2015TRACES_AT

Going to see Traces is not just about going to see fantastic circus, though when it comes to satisfying traditional expectations it’s all there, and flawlessly executed: Trapeze, Chinese pole, Cyr Wheel, tricks with Diablo’s. However it’s also dance; ballet with basketball, jazz dance fused with skateboarding, and street dance mixed with comedy.

The opening sequence is fast-paced, aggressive and full of lifting, throwing and movement, something that looks part acrobatics, part dance and part choreographed fight, with the continuous accompaniment of pounding music and lights, but it’s just a taste of the sheer skill which the next hour entails. Then right after this astonishing opening, the pace totally changes, and the performers begin taking it in turns to individually introduce themselves, all comically spinning and skipping around a mic suspended from high up on the ceiling. We hear their age, their place of birth and a few personal attributes, which range from funny and handsome, to jealous and unlucky in love. It is really these moments of personal connection that set up the show perfectly.

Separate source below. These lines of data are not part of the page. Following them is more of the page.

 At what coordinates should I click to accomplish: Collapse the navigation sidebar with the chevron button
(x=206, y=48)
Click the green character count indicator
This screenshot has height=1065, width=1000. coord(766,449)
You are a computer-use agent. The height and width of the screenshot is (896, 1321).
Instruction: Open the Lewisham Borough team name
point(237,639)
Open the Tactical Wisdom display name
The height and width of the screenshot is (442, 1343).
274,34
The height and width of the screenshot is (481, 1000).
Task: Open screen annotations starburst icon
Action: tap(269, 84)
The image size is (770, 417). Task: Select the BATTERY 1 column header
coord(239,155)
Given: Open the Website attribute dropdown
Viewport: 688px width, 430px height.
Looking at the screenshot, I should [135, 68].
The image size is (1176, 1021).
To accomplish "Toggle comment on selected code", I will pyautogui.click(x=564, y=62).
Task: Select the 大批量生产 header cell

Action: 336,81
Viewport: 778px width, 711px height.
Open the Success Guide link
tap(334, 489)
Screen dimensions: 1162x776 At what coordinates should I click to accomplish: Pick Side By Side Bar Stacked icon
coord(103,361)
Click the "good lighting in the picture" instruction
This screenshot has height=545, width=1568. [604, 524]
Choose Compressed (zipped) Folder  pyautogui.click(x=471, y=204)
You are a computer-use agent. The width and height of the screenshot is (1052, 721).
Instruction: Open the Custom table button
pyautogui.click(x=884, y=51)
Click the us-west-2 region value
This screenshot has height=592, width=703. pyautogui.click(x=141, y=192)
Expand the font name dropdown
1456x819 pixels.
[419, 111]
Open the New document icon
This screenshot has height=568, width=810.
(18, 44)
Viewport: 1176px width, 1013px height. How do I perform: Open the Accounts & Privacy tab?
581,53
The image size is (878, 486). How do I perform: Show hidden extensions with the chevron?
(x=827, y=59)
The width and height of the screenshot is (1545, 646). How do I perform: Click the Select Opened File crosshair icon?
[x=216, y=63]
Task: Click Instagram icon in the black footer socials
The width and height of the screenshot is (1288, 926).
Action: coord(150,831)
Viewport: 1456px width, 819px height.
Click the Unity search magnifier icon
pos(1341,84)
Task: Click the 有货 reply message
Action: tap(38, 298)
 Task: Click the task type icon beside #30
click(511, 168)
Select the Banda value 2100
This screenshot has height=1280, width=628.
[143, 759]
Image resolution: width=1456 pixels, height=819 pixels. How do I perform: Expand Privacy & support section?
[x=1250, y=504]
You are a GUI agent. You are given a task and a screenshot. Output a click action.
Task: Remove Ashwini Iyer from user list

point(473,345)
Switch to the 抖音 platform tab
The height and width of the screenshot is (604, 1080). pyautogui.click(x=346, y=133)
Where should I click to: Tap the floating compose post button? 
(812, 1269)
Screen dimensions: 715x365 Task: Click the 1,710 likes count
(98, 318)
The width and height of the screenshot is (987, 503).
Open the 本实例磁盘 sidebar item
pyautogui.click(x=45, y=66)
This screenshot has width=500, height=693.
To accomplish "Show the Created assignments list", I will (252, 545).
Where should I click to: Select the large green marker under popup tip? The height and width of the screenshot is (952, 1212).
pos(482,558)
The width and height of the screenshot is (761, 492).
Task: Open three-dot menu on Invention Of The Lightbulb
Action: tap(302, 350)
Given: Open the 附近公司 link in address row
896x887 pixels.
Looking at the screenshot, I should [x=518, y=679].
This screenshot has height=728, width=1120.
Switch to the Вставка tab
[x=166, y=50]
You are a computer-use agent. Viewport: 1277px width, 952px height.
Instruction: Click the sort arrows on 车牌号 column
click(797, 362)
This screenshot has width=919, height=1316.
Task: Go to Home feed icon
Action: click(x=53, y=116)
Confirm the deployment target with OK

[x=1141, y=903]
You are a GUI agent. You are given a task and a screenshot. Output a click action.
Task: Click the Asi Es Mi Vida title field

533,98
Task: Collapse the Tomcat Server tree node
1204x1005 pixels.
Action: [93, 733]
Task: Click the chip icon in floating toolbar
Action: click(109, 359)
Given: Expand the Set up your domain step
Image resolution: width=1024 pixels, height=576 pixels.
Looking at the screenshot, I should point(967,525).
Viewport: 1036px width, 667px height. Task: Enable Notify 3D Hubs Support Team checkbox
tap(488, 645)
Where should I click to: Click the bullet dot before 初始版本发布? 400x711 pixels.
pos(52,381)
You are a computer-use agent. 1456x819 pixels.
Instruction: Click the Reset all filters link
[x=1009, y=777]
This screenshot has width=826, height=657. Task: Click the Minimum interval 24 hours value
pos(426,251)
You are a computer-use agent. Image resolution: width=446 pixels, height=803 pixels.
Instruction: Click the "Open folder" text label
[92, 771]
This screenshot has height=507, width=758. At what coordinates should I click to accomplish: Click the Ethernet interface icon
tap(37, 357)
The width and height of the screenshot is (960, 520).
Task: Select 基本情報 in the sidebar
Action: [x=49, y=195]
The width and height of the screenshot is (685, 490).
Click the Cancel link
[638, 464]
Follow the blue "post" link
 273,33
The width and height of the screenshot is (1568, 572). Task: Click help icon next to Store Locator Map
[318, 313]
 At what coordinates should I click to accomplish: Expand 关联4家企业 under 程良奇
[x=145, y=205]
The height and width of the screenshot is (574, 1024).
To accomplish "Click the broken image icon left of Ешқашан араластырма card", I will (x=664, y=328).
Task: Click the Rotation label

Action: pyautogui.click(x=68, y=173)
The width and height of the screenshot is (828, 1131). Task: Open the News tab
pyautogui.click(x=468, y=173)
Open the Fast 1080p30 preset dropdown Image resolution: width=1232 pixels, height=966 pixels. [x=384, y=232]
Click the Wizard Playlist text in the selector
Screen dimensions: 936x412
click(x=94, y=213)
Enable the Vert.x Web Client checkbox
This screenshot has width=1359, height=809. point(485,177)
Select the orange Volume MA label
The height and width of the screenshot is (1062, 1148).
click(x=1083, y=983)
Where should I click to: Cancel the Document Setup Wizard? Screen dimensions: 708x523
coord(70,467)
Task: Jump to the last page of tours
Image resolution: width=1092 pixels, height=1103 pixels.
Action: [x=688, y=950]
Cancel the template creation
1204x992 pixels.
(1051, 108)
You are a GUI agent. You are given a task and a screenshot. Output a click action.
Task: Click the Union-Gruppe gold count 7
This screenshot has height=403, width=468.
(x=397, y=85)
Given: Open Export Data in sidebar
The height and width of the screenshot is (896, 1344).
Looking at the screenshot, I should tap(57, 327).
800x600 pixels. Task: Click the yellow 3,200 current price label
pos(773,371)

Traces is funny and it’s beautiful, and it’s because so often we feel like we are being told a story, whether that be the individual love story which plays out on the stage at one point, a girl who is constantly left out or a boy who can’t play piano, the entire company work together to help tell this story, riffing off each other, sharing each new moment. The high points are obviously when the performers each showcase their individual specialities, but even then, the rest of the company are usually on stage, watching, often enacting a supporting performance or role and you can’t help but be intrigued by the different life stories which have lead them all to the same place, to tour, work and live together. This is something which the show’s supposed narrative, that the performers are trapped inside a shelter, a catastrophe waiting outside, plays into superbly.

Fantastic effects and production set this off and the production team is to be commended as much as the performers. A continuous projection on the back wall of the stage is particularly useful, displaying images from live doodles of a city engulfed by a tsunami, to mock security camera footage and a succession of childhood-to-adult photographs. The audience comes to see that traces are not only the things which bind us to something: personal ties, family, friends, but also the traces we inadvertently leave behind that will influence others; in this show the performers join livelihoods with lives, and they do it beautifully.